A luxury property listed for $13.9 million on a 22-acre island sold on Friday, completing the highest private real estate transaction on Flathead Lake.
Dawn Maddux, the listing agent with Engel & Volkers Western Frontier’s office in Missoula, said the buyer wants to remain anonymous, though she said he has properties around the world.
The final selling price wasn’t publicly disclosed.
“I represented the buyer and the seller, so it was a little difficult and complicated, but it worked out and everyone is happy,” Maddux said Monday morning. “One of the biggest challenges is there’s just not that many buyers. It’s a very limited buyer pool.”
The 22,000-square-foot home has appeared in global real estate brochures, including frequent listings in the Wall Street Journal. The residence is spread across three levels accessed by an elevator, while the great room offers 45-foot ceilings.
The home includes eight bathrooms, a copper conservatory, an observatory with views of Flathead Lake, and an office lined with mahogany, among other luxury amenities.
“It definitely took the right buyer who appreciated the level of quality, the finishes and construction,” Maddux said. “It was on the market with me coming up on three years. That was with this seller.”
A year ago, the property was listed for $22.7 million and its sale completes one of the highest private real estate transactions in western Montana in recent times – and the highest ever on Flathead Lake.
Maddux is also the listing agent for the $27.5 million Hampton Trail home in Hamilton and the $13.9 million Bearmouth Legacy Ranch. She’s also the agent for Marshall Mountain, a former ski hill and lodge currently listed for $2.5 million on Marshall Canyon Road outside Missoula.
“I’ve always focused on the luxury sector of the market,” Maddux said. “I knew getting in that I had to go find buyers. The days of putting it on the (Multiple Listing Service) and waiting for people to call are over.”

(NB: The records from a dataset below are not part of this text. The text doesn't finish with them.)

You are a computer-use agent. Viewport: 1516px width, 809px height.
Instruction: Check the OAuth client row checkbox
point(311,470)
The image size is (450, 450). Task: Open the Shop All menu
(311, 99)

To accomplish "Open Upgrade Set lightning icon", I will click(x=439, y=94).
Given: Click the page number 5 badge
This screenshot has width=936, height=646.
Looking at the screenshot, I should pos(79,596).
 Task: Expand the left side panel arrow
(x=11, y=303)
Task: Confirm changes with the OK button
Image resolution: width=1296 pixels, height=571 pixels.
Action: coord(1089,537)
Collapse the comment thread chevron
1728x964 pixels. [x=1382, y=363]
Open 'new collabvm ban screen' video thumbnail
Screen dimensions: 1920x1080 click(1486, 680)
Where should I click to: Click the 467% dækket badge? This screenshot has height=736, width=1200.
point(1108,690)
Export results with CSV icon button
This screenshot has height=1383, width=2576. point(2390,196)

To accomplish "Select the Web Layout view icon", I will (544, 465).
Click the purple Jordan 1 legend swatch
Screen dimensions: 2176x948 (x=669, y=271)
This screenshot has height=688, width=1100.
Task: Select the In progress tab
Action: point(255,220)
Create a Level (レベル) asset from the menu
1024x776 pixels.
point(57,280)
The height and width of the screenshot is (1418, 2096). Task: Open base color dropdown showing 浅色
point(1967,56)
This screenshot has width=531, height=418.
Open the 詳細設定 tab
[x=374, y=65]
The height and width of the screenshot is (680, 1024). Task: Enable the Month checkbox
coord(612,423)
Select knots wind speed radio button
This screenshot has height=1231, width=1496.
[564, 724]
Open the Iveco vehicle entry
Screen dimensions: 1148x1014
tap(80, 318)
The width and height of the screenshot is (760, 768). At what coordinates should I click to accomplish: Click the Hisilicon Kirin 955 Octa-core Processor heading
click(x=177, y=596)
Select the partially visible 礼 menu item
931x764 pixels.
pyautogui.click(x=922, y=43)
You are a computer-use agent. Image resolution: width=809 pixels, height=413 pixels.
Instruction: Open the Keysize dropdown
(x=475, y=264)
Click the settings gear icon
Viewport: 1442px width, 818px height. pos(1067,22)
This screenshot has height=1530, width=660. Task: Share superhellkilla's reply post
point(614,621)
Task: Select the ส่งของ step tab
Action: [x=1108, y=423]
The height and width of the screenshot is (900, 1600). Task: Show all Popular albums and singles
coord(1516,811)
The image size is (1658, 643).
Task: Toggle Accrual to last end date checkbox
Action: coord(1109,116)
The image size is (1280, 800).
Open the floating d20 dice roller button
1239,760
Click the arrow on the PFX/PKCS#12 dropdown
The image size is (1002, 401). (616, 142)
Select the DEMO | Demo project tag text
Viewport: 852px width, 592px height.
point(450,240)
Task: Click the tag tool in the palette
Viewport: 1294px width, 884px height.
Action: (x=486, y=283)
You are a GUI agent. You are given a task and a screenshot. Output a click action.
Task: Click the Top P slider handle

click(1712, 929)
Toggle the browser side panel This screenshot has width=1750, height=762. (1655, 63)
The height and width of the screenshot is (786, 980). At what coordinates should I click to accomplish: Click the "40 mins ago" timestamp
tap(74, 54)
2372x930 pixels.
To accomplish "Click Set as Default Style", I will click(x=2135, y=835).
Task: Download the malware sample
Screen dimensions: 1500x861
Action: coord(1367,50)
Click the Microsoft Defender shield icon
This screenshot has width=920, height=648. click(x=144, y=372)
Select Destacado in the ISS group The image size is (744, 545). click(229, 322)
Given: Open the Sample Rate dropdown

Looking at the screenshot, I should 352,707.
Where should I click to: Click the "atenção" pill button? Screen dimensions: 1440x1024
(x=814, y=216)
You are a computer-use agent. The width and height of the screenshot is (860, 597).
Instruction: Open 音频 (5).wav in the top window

Maddux, who worked at Glacier Sotheby’s prior to opening Engel & Völkers Western Frontier last year, said that while selling a multimillion dollar home in Montana takes time, the properties are beginning to move.
But selling luxury homes priced valued at tens of millions of dollars, such as Flathead’s Shelter Island, can be unsettling. Doing so doesn’t come cheap, given the high-end marketing that’s required and the need to reach a global audience.
“I probably spent over $50,000 marketing this property,” Maddux said. “It’s a big risk when you take them. You could spend $50,000 and lose the listing. But you have to be willing to take that risk and plow forward with confidence.”
Montana remains a nondisclosure state, so the final selling price of its high-end properties isn’t often revealed. Neither are the buyers who make such purchases.
“They just have a really high net worth,” Maddux said of her luxury buyers. “Montana has a special allure. We’re sparsely populated, it’s very private, and our community is very unobtrusive. Even someone famous, when they’re here they don’t get bothered.”